Jeremy’s lungs still didn’t want to work, and when he tried to answer, it came out as a gasping squeak. More laughter echoed in the frosty night. He needed his glasses but couldn’t seem to make his arm move to feel around for them on the treacherous pavement. His body had seized up, pain radiating from his back. He probably wasn’t going to die, but it hurt like hell. His face stung as more freezing rain pelted down.

“Did you hit your head?” the husky, concerned voice asked before snapping, “Guys, shut up already! It wasn’t that funny!”

“Dude, come on. Holiday Hootenanny waits for no one. If we miss the Santa and his little helpers strip show, I’m gonna be pissed. He’s fine. Right, buddy?” Another figure bent over Jeremy, and a fist punched his shoulder in a way that was probably supposed to be encouraging but just added to the throbbing pain. “Like a hard tackle. Knocks the piss outta ya, but you’re okay.” Then the hand was hauling Jeremy to his feet.

The deeper voice protested. “Stop! Seriously, he might have hit his head.” This guy’s hands were gentle, taking hold of Jeremy’s shoulders with comforting strength. Without Jeremy’s glasses, his rescuer’s face was still a blur even at arm’s length.

Jeremy forced a breath, although the cold air didn’t help his seized lungs. He rasped, “I think my head’s fine. Thanks.”

“You sure?” His rescuer still held Jeremy’s shoulders, his breath clouding in the cold air. “What’s your name?”

“Me?” Jeremy asked, because he was never not awkward AF. He flushed, but at least his pale cheeks were probably already pink from the cold. Like most redheads, his blushes could be seen from space.

The guy chuckled with another puff of warm breath. “Yeah, you. I’m Max. What’s your name?”

“Oh. Uh, Jeremy?”

“You don’t sound very sure.”

Someone else said, “Come on, this weather sucks. The kid’s fine. He’s standing and talking.”

“Considering how many concussions you’ve probably had, you should know that doesn’t mean shit,” Max said, his tone sounding like an eye-roll.

“I’m definitely Jeremy. Jeremy Rourke.”

“Okay, Jeremy Rourke. I guess I have no way of verifying unless I check your wallet. So, what day is it?”

“Friday?”

There was a frown in Max’s voice. “You don’t sound too sure about that either.”

“I’ve been studying for exams all week. It’s a blur. My last one’s on Wednesday. So yeah… It’s Friday.”

“Okay. What’s the date?”

“Uh…” Jeremy worked backward from the Wednesday exam date. “December thirteenth.” He groaned. “Friday the thirteenth—it figures. Really, I didn’t hit my head. I’m good. Thanks.” He shivered, his thin rain jacket not doing much to block the wind, jeans soaked from where he’d sprawled on the ground.

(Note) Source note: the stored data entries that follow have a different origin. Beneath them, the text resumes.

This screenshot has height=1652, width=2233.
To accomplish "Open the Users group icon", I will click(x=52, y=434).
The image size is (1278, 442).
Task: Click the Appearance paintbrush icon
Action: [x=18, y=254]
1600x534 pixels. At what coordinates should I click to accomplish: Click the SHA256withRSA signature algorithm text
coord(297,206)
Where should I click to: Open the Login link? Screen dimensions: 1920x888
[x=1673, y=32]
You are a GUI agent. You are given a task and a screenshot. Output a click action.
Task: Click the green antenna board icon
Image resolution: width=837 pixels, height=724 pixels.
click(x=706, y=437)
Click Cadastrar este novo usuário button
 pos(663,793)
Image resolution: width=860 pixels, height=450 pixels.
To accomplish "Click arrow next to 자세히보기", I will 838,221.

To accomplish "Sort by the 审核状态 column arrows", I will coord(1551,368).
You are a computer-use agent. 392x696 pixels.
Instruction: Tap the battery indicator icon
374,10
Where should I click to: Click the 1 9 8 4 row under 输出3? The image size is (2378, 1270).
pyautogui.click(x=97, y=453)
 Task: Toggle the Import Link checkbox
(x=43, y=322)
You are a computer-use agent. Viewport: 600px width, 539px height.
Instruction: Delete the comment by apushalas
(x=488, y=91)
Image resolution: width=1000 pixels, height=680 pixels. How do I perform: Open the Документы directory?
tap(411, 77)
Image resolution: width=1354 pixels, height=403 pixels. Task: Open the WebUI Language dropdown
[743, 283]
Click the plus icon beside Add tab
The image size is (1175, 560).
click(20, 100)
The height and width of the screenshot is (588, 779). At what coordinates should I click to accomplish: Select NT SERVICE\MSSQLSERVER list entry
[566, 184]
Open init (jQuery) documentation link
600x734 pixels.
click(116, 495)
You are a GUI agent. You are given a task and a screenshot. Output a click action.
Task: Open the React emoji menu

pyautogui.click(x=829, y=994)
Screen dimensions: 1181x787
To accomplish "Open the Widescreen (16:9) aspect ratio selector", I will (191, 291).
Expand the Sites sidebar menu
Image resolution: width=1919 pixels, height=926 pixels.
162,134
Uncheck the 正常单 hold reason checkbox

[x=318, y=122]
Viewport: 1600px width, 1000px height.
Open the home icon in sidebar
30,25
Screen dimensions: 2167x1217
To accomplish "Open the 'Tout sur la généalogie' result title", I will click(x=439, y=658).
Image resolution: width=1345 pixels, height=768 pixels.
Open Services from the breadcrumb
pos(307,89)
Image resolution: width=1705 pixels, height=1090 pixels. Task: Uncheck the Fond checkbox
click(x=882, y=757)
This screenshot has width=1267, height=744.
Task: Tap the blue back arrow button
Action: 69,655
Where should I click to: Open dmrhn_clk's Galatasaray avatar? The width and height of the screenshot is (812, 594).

The freezing rain whipped around them.

“Pimenta, let’s GO!” someone huffed. “Kid doesn’t need a babysitter.”

Ignoring his friends, Max prodded the back of Jeremy’s head. “Not tender at all?”

“Nope!” Oh lord, this Max guy was touching him. Jeremy kept his hair short and neat but barely resisted the urge to smooth it down on top in case it’d gotten messy in the fall. “I managed to keep my head up when I went down.”

Max leaned back, dropping his hands. “Okay, if you’re sure.”

There were five blurred figures around them on the pathway. “Can you just find my glasses?” Jeremy asked. “I can’t really see anything.”

“Totally,” Max said. “They must be—” The snap-crunch was sharp in the night, and everyone seemed to freeze. “Motherfucker,” Max breathed.

After a beat of silence, Max’s friends howled with laughter again, one of them wheezing and exclaiming, “Holy shit, dude. They are toast!”

Max barked at them to shut up as he crouched. He stood again. “Yeah, uh, I stepped on your glasses. The frame’s broken in half and the lenses are cracked. Well, one is cracked and the other is, like…”

“It’s trashed,” someone said.

Hot and cold all over, Jeremy ordered himself not to panic. How was he going to get across campus to his dorm room without his glasses? He blurted, “But I can’t see!” and cringed at the terror in his voice.